Opera Carlo Felice Genova Orchestra

I giardini di Vilnius is a concerto for cello and orchestra by Francesco Filidei, commissioned by the Fondazione Teatro Carlo Felice, Radio France, the Klangspuren Tirol New Music Festival and the GAIDA Festival, premiered on 12 February 2023 at the Festival Présences on Radio France, and dedicated to cellists Sonia Wieder-Atherton and Francesco Dillon. The piece, a single movement in which the tempo indications Instabile, sempre muovendo avanti…, Misterioso, a tempo, Allegro vivace and a final Cadenza appear, unfolds as if to portray a labyrinthine sound environment in which the cello line strides, searching for its own space. The orchestral ensemble includes a rich and varied set of percussion instruments, for a highly evocative timbral result that evokes the dimension of nature between rumbles, whistles and the chirping of birds. Vilnius Gardens alternates between moments of suspension, in which the string harmonics and horns create a special rarefied sound, and moments of great tension and dissonance, as the cello ‘visits’ this labyrinth as if on the verge of disorientation, finding its direction in some almost melodic passages. It is therefore a true musical journey, told with great refinement and subtle attention to the most delicate sonic nuances, which comes to a questioning of its own meaning until the final fade-out.

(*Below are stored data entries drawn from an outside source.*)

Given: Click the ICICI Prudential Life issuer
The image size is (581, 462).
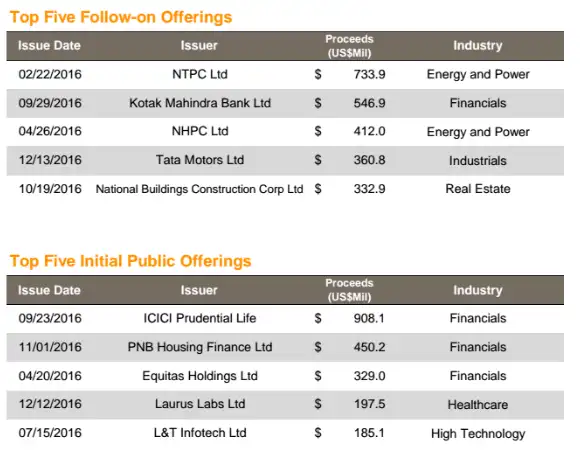Looking at the screenshot, I should pos(200,318).
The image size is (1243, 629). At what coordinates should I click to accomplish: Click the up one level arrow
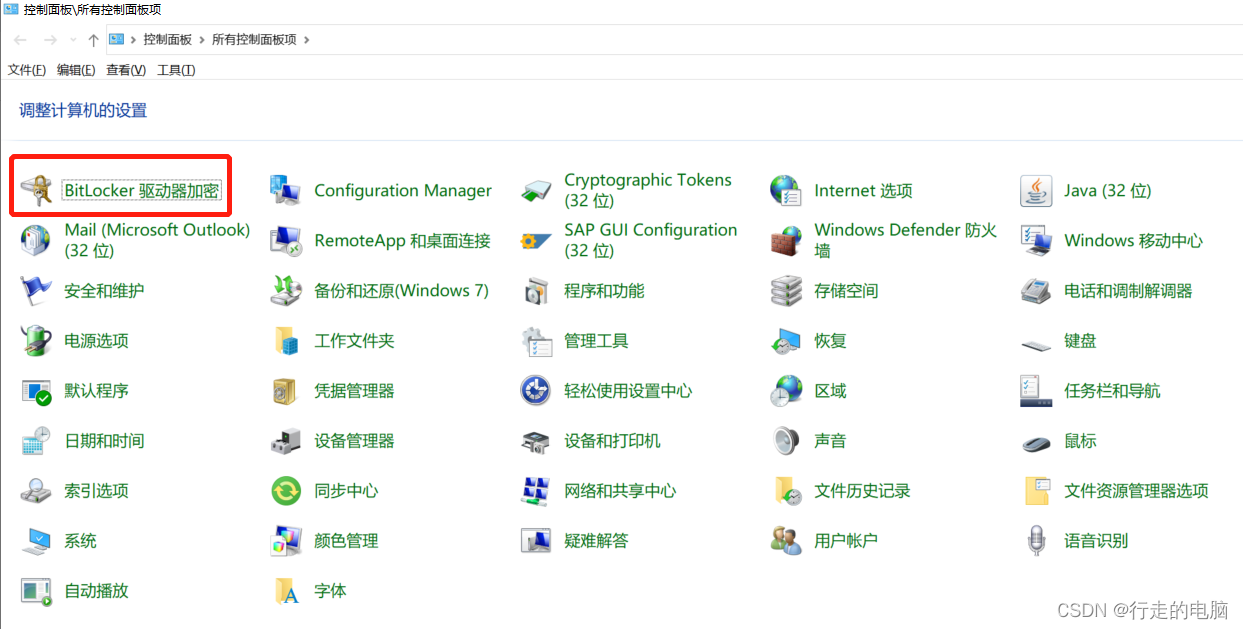[93, 40]
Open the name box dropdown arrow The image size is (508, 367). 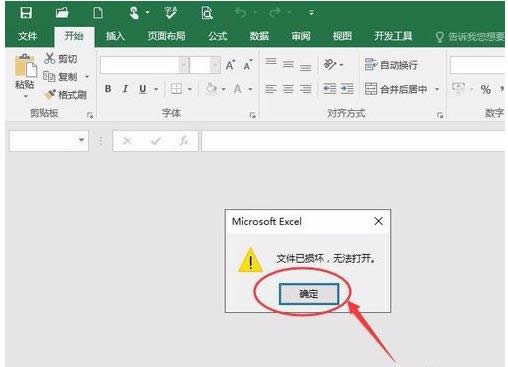tap(81, 140)
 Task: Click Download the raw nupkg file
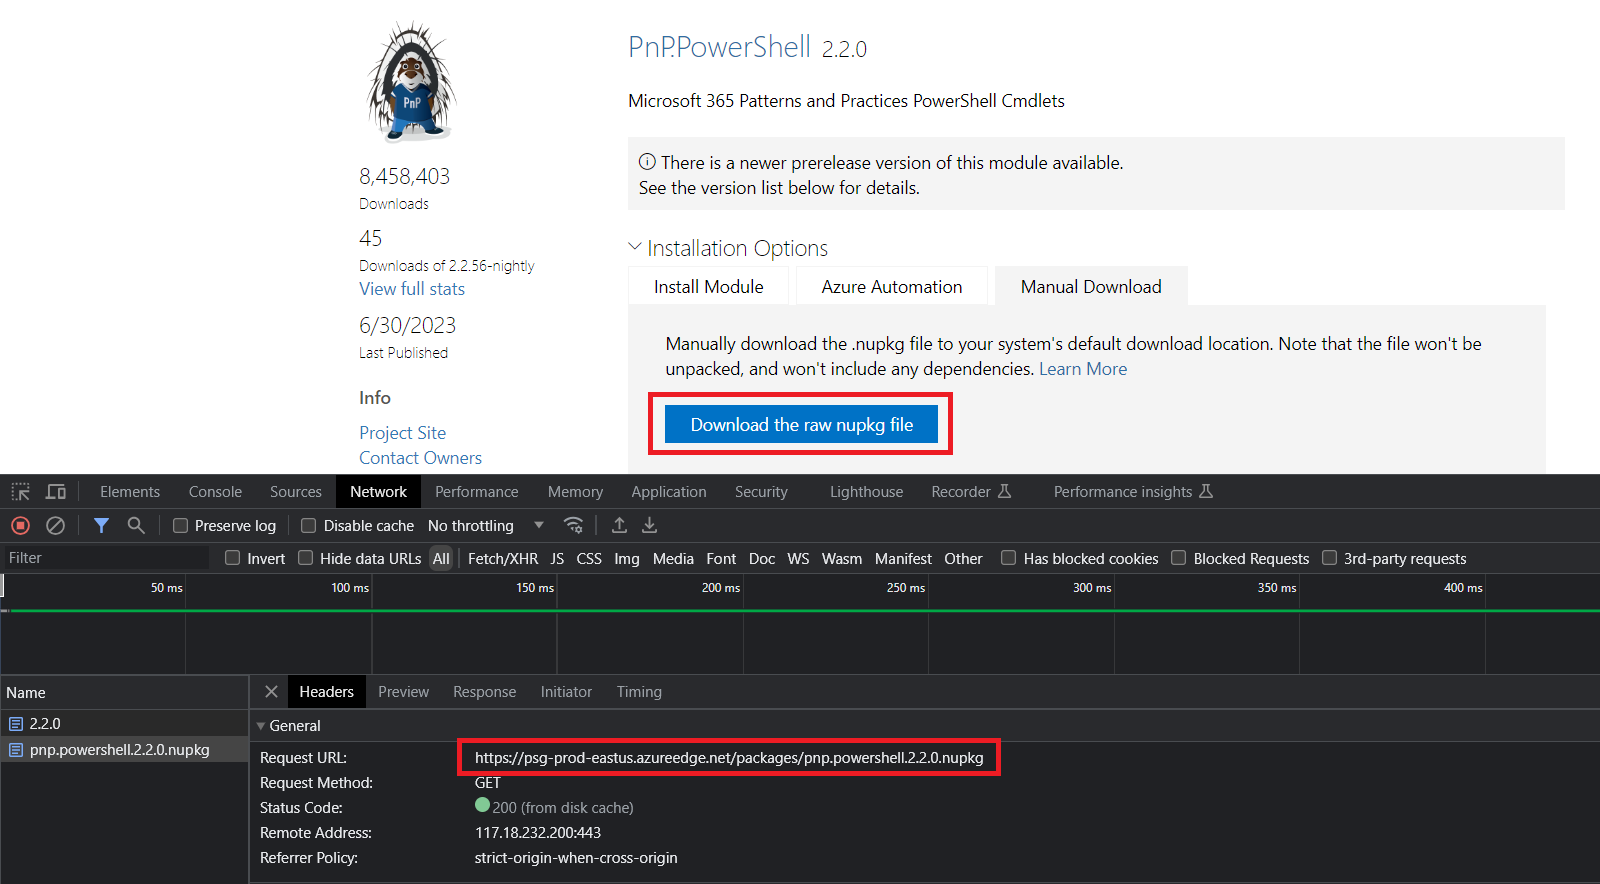click(801, 425)
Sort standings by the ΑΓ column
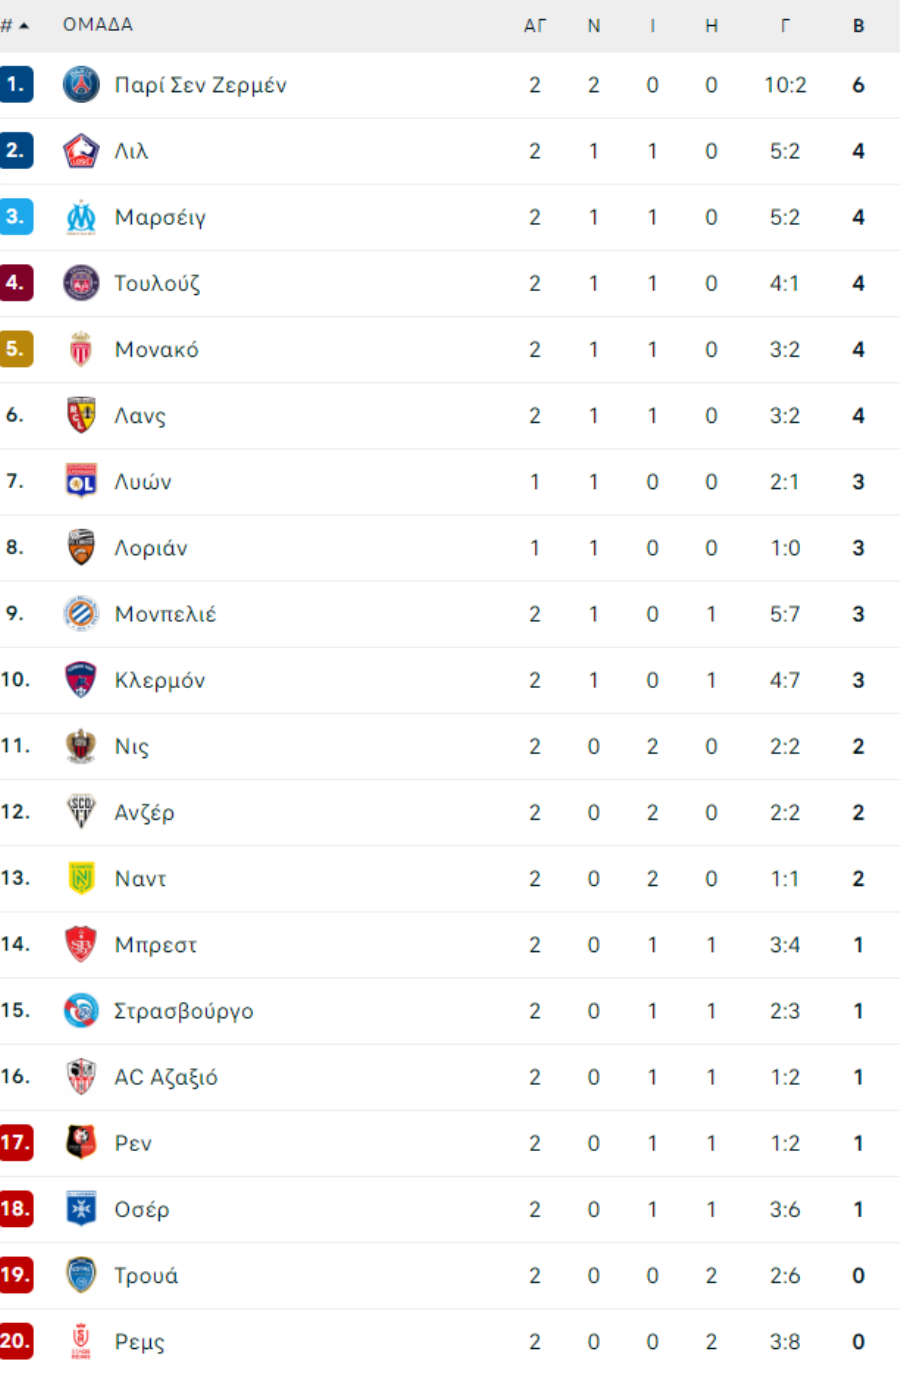Image resolution: width=900 pixels, height=1373 pixels. tap(535, 26)
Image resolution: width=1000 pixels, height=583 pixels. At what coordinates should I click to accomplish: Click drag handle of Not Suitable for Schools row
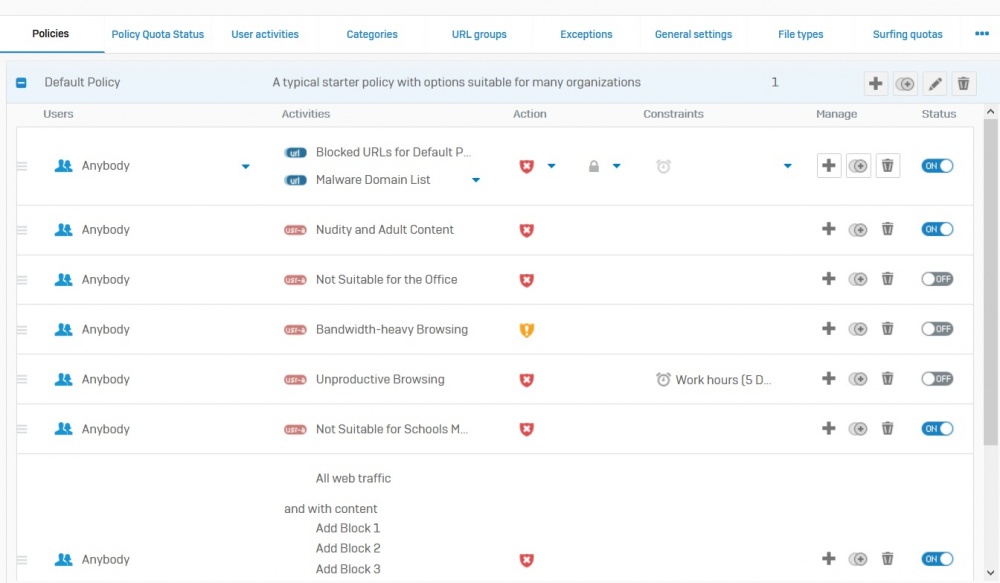[22, 430]
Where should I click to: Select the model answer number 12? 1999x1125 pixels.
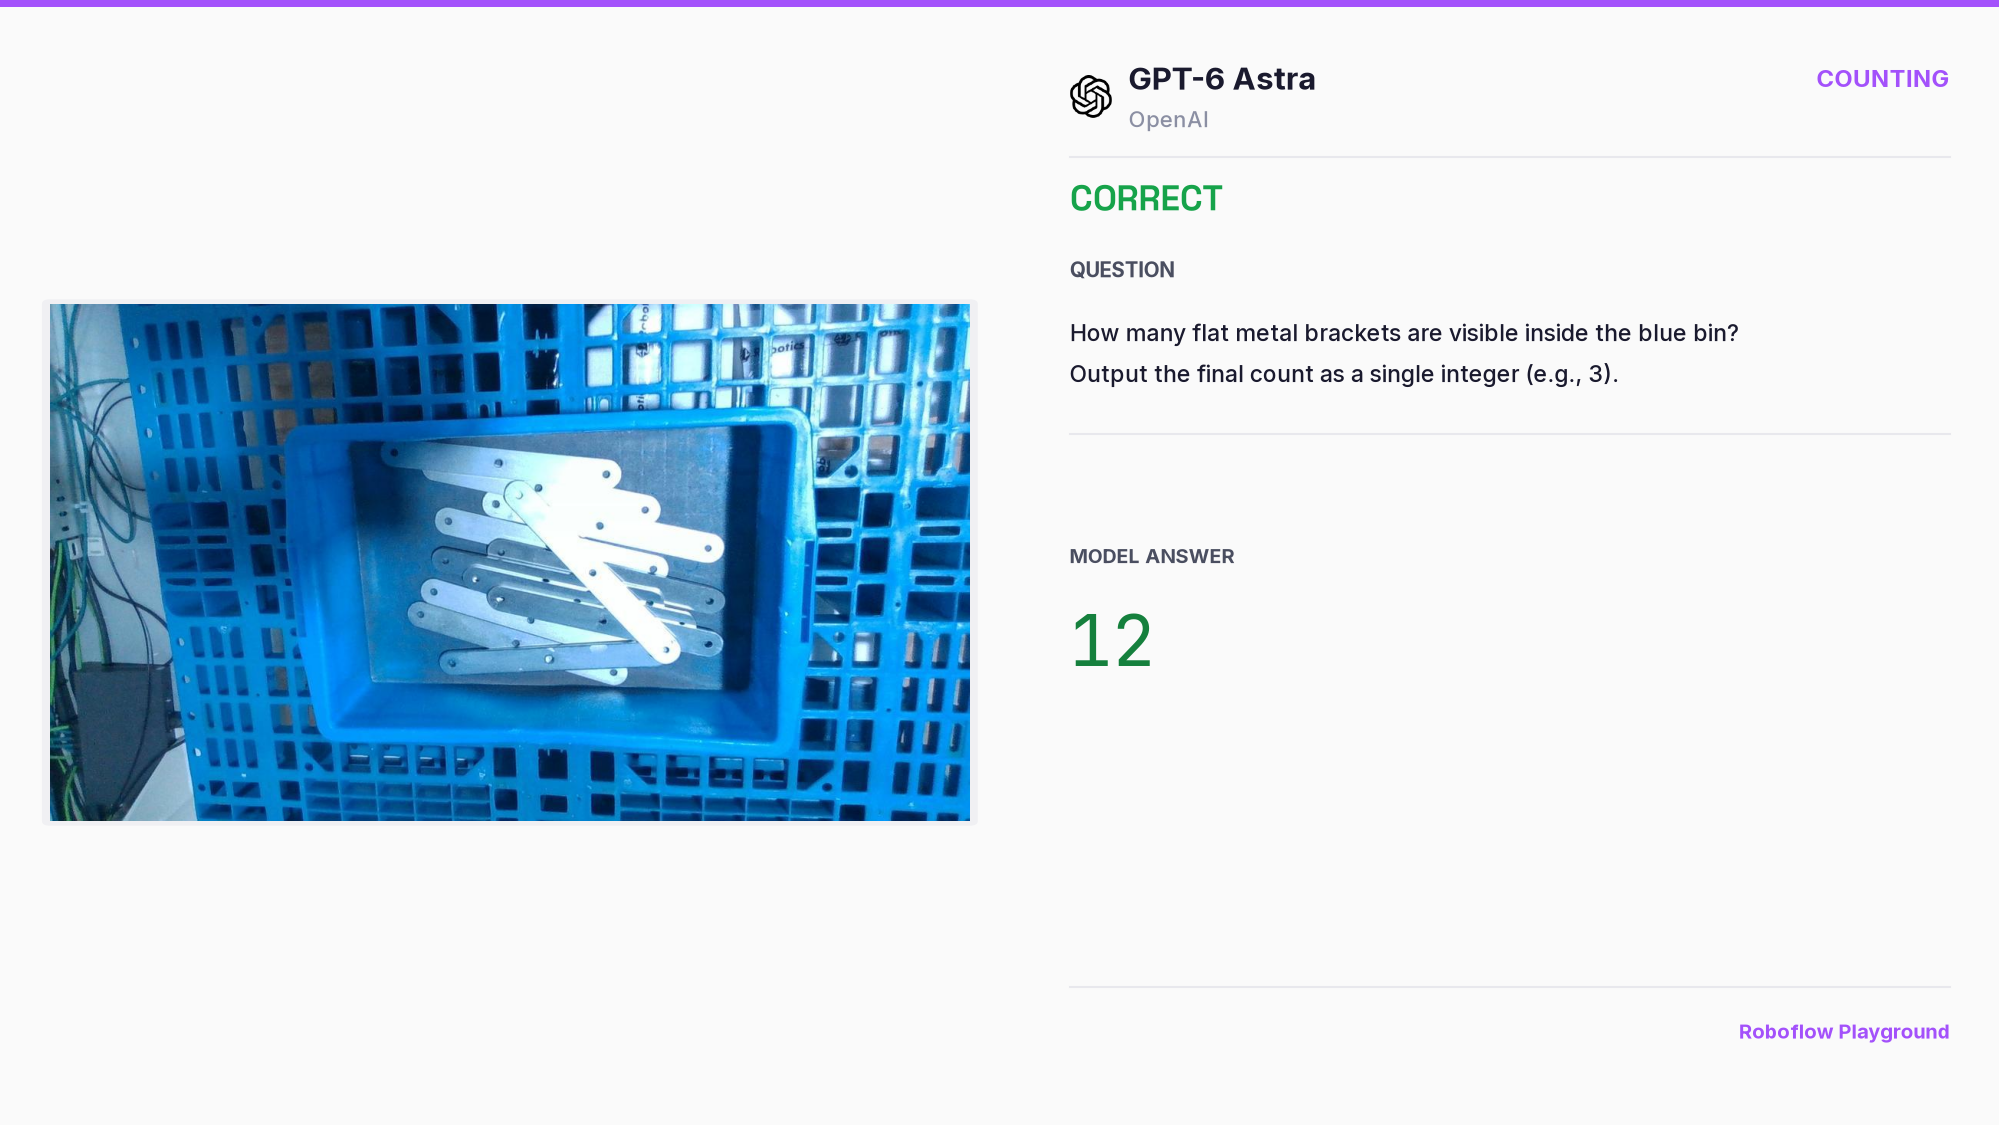[x=1111, y=641]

Jean Sibelius began work on his Second Symphony in 1901, during a stay in Rapallo. The first performance was to be held on 8 March the following year in Helsinki, under the direction of the composer himself. At that time, Sibelius had achieved a certain notoriety thanks to his first symphony (composed in 1899), his style was broadly related to various European models, from Classicism to late Romanticism, with a particular admiration for Beethoven’s writing, but the composer was already distinguished by a very personal musical sensibility. The Symphony, in D major, has a clearly classical formal structure, with a division into four movements: Allegretto in sonata form, Andante, Vivacissimo and Finale allegro moderato. Right from the start, two of the main traits of Sibelius’s writing emerge, namely thematic immediacy, with characterised and recognisable motifs, and the ability to generate a complex orchestral system from individual cells, in a continuous fragmentation and proliferation with sophisticated and fascinating colours. A clear example of this is the theme of the opening Allegro, a sonata form articulated in a personal way, in which the thematic proliferation results in a very natural and continuous articulation between exposition, development and reprise. The Andante that follows presents a theme with a melancholic tone, entrusted at first to the warm and deep timbre of the bassoons, which slowly takes on tragic tones in a climax of tension. The Vivacissimo, a scherzo with a brilliant character, refers to certain Finnish folk themes to which the composer was particularly attached, and which often echo in his symphonic works. The Finale, in the form of a rondo, triumphantly concludes the Symphony with a return to the key of D major.